2.4. Cell Proliferation Assay
Cell proliferation of BMMs treated with either GRP or RC-3095 was evaluated through Days 0 to 3 using Cell Counting Kit-8 (CCK-8; Dojindo Laboratories, Kumamoto, Japan). The assay was carried out according to the manufacturer’s protocol. Colorimetric changes were measured at 450 nm using a Benchmark microplate reader (Bio-Rad Laboratories, Hercules, CA, USA).

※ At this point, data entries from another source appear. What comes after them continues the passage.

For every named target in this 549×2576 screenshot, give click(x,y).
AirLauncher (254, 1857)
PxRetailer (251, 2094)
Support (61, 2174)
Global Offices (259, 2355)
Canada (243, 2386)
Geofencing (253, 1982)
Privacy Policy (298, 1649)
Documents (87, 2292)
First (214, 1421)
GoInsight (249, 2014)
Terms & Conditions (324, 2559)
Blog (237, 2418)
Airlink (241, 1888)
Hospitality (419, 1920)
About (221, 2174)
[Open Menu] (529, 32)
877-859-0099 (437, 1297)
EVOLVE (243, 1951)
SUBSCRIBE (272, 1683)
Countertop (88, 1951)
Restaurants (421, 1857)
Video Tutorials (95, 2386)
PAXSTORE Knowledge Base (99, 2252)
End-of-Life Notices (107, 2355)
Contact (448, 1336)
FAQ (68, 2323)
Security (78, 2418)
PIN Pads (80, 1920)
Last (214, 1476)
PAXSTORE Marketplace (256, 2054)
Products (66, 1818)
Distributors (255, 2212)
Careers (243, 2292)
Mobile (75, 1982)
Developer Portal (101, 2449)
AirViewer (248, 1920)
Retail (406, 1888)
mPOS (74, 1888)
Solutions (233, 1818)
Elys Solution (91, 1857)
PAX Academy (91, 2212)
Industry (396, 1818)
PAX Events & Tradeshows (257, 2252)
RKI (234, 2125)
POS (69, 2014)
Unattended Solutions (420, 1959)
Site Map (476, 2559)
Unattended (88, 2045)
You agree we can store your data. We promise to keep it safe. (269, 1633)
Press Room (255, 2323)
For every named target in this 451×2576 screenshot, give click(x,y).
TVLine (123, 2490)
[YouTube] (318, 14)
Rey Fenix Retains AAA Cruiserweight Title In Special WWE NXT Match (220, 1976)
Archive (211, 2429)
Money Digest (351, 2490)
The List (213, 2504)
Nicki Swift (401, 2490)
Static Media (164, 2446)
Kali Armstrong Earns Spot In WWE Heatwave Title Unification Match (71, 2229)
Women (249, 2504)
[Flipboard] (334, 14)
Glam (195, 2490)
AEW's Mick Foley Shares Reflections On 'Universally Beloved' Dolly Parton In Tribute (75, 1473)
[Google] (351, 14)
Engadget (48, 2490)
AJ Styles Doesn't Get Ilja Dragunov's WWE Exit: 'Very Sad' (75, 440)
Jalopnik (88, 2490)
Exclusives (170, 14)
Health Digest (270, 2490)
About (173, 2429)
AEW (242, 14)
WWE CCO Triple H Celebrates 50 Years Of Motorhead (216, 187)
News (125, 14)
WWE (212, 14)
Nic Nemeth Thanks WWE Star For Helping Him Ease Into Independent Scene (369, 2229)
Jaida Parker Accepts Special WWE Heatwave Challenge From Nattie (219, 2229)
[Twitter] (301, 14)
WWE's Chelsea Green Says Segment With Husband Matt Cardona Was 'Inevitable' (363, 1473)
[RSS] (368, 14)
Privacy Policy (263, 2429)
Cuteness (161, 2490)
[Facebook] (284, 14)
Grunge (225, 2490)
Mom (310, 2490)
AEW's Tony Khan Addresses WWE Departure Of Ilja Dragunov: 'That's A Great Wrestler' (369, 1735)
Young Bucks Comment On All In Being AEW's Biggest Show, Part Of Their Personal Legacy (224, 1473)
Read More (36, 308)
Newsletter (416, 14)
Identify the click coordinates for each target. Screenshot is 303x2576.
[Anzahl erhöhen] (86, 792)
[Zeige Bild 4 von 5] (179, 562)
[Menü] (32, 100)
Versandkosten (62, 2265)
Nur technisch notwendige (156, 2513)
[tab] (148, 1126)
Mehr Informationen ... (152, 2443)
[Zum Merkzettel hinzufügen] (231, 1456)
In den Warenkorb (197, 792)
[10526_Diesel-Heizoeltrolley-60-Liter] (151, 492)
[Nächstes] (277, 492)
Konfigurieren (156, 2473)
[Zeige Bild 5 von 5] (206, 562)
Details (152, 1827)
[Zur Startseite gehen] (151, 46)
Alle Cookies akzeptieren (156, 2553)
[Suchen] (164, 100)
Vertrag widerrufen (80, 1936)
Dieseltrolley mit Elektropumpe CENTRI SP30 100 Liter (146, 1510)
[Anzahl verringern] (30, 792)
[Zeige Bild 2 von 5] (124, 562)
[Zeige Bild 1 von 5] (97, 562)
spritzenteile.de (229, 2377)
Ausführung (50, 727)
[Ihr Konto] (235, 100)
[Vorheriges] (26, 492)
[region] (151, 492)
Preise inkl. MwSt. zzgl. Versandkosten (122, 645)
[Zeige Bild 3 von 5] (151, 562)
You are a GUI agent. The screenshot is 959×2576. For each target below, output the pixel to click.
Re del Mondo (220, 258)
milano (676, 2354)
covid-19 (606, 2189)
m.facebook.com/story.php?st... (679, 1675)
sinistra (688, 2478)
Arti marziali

2.5. Real-Time Quantitative Polymerase Chain Reaction (PCR) Analysis
RNA was extracted using a RNeasy Mini Kit (Qiagen, Germantown, MD, USA) and reverse transcription was performed using a T100 Thermal Cycler (Bio-Rad, Hercules, California, USA). Quantitative analyses of gene expressions were performed with 2 µg of cDNAs amplified with SYBR green PCR master mix (Applied Biosystems) in a MicroAmp optical tube (Applied Biosystems) for 40 cycles of denaturation (15 sec) at 95 °C and amplification (60 sec) at 60 °C in AB7500 instruments (Applied Biosystems). The primer sets used were as follows: Tmsf4 forward, 5′-GGGTGCTGTTTGCCGCTG-3′; Tmsf4 reverse, 5′-CGACTCCTTGGG TTCCTTGCT-3′; Trap forward, 5′-CGACCATTGTTAGCCACATA CG-3′; Trap reverse, 5′-TCGTCCTGAAGATACTGCAGGTT-3′; Cathepsin K (Ctk) forward, 5′-AGGCGGCTATA TGACCACTG-3′; Ctk reverse, 5′-CCGAGCCAAGA GAGCATATC-3′; Grp forward, 5′-ATGAATCCCCGTCCCTGTATG-3′; Grp reverse, 5′-AGGAGGTCCAGCAAA TCCCTT-3′; Grpr forward, 5′-AATTGGCTGCAAACTGATCCC-3′; Grpr reverse, 5′- TGGCCG TACAATGGCTTTGT-3′; β-actin forward, 5′-TCTGGC ACCACACCTTCTAC -3′; β-actin reverse, 5′-TACGACCAGAGGCATACAGG-3′; human Grp forward, 5′- GGGGCACTTAAT GGGGAAAAAG-3′; human Grp reverse, 5′-GCAGCTTCTTCCCACCTGATG-3′; human Grpr forward, 5′-CTGATCCAGAGTGCTTACAA-3′; human Grpr reverse, 5′-CGGTACAGGT AGATGACATGA-3′; human β-actin forward, 5′-ACTCTTCCAGCCTTCCTTCC-3′; human β-actin reverse, 5′-TGTTGGCG TACAGGTCTTTG-3′. All reactions were run in triplicate.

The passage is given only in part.